On Wed, Sep 9, 2020 at 5:23 PM Amit Khandekar <amitdkhan.pg@gmail.com> wrote:
> I went ahead and tried doing this. I chose an approach where we can
> return the pointer to the in-place minimal tuple data if it's a
> heap/buffer/minimal tuple slot. A new function
> ExecFetchSlotMinimalTupleData() returns in-place minimal tuple data.
> If it's neither heap, buffer or minimal tuple, it returns a copy as
> usual. The receiver should not assume the data is directly taken from
> MinimalTupleData, so it should set it's t_len to the number of bytes
> returned. Patch attached
> (0001-Avoid-redundant-tuple-copy-while-sending-tuples-to-G.patch)
+char *
+ExecFetchSlotMinimalTupleData(TupleTableSlot *slot, uint32 *len,
+ bool *shouldFree)
Interesting approach. It's a bit of a weird interface, returning a
pointer to a non-valid MinimalTuple that requires extra tweaking after
you copy it to make it a valid one and that you're not allowed to
tweak in-place. I'd probably make that return "const void *" just for
a bit of extra documentation. I wonder if there is a way we could
make "Minimal Tuples but with the length travelling separately (and
perhaps chopped off?)" into a first-class concept... It's also a
shame to be schlepping a bunch of padding bytes around.
tuple = (MinimalTuple) data;
- Assert(tuple->t_len == nbytes);
+ tuple->t_len = nbytes;
Hmm, so you have to scribble on shared memory on the receiving side.
I wondered about a couple of different ways to share the length field
with the shm_mq envelope, but that all seems a bit too weird...

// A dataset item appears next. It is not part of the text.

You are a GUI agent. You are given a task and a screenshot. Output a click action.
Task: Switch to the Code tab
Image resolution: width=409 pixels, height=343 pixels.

> Thomas, I guess you had a different approach in mind when you said
> about "returning either success or
> hey-that-buffer's-too-small-I-need-N-bytes". But what looks clear to
Yeah I tried some things like that, but I wasn't satisfied with any of
them; basically the extra work involved in negotiating the size was a
bit too high. On the other hand, because my interface was "please
write a MinimalTuple here!", it had the option to *form* a
MinimalTuple directly in place, whereas your approach can only avoid
creating and destroying a temporary tuple when the source is a heap
tuple.
> me is that avoiding the copy shows consistent improvement of 4 to 10%
> for simple parallel table scans. I tried my patch on both x86_64 and
> arm64, and observed this speedup on both.
I think that's a great validation of the goal but I hope we can figure
out a way that avoids the temporary tuple for more cases. FWIW I saw
hash self joins running a couple of percent faster with one of my
abandoned patches.